* _Goals_
1. Answer these from the petsc-dev thread:
(a) Which routine does Barry Smith say contains a bug?
(b) To what processor count does the first GAMG coarse grid reduce, and from what count?
(c) Whose error checking does Barry Smith say is "doing its job"?
2. In one to three sentences, explain why Barry Smith calls the if (nroots >=0) check in the petsc-dev thread nonsensical.
3. Retype the petsc-dev thread from "I do have lots" to "for me to try?".

* _Selected extract_
==*==

[petsc-dev] bad cpu/MPI performance problem

Mark Adams mfadams at lbl.gov
Sun Jan 8 15:32:25 CST 2023


On Sun, Jan 8, 2023 at 4:13 PM Barry Smith <bsmith at petsc.dev> wrote:

>
>    There is a bug in the routine DMPlexLabelComplete_Internal()! The code
> should definitely not have the code route around if (nroots >=0) because
> checking the nroots value to decide on the code route is simply nonsense
> (if one "knows" "by contract" that nroots is >=0 then the if () test is not
> needed.
>
>    The first thing to do is to fix the bug with a PetscCheck() remove the
> nonsensical if (nroots >=0) check and rerun you code to see what happens.
>

This does not fix the bug right? It just fails cleanly, right?

I do have lots of empty processors in the first GAMG coarse grid. I just
saw that the first GAMG coarse grid reduces the processor count to 4, from
4K.
This is one case where coarse grids could be repartitioned, for once that
can be used.

Do you have a bug fix suggestion for me to try?

Thanks


>   Barry
>
> Yes it is possible that in your run the nroots is always >= 0 and some MPI
> bug is causing the problem but this doesn't change the fact that the
> current code is buggy and needs to be fixed before blaming some other bug
> for the problem.
>
>
>
> On Jan 8, 2023, at 4:04 PM, Mark Adams <mfadams at lbl.gov> wrote:
>
>
>
> On Sun, Jan 8, 2023 at 2:44 PM Matthew Knepley <knepley at gmail.com> wrote:
>
>> On Sun, Jan 8, 2023 at 9:28 AM Barry Smith <bsmith at petsc.dev> wrote:
>>
>>>
>>>   Mark,
>>>
>>>   Looks like the error checking in PetscCommDuplicate() is doing its
>>> job. It is reporting an attempt to use an PETSc object constructer on a
>>> subset of ranks of an MPI_Comm (which is, of course, fundamentally
>>> impossible in the PETSc/MPI model)

==*==

(Records from a data collection)
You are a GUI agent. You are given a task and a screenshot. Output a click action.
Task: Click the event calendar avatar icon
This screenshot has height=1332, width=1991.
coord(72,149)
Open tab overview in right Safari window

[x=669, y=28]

==*==

* _Task solutions_
1.
(a) DMPlexLabelComplete_Internal()
(b) To 4, from 4K
(c) PetscCommDuplicate()

2. He says that checking the nroots value to decide which code route to take makes no sense. If one "knows" by contract that nroots is >=0, then the if () test is not needed.

3.
I do have lots of empty processors in the first GAMG coarse grid. I just
saw that the first GAMG coarse grid reduces the processor count to 4, from
4K.
This is one case where coarse grids could be repartitioned, for once that
can be used.

Do you have a bug fix suggestion for me to try?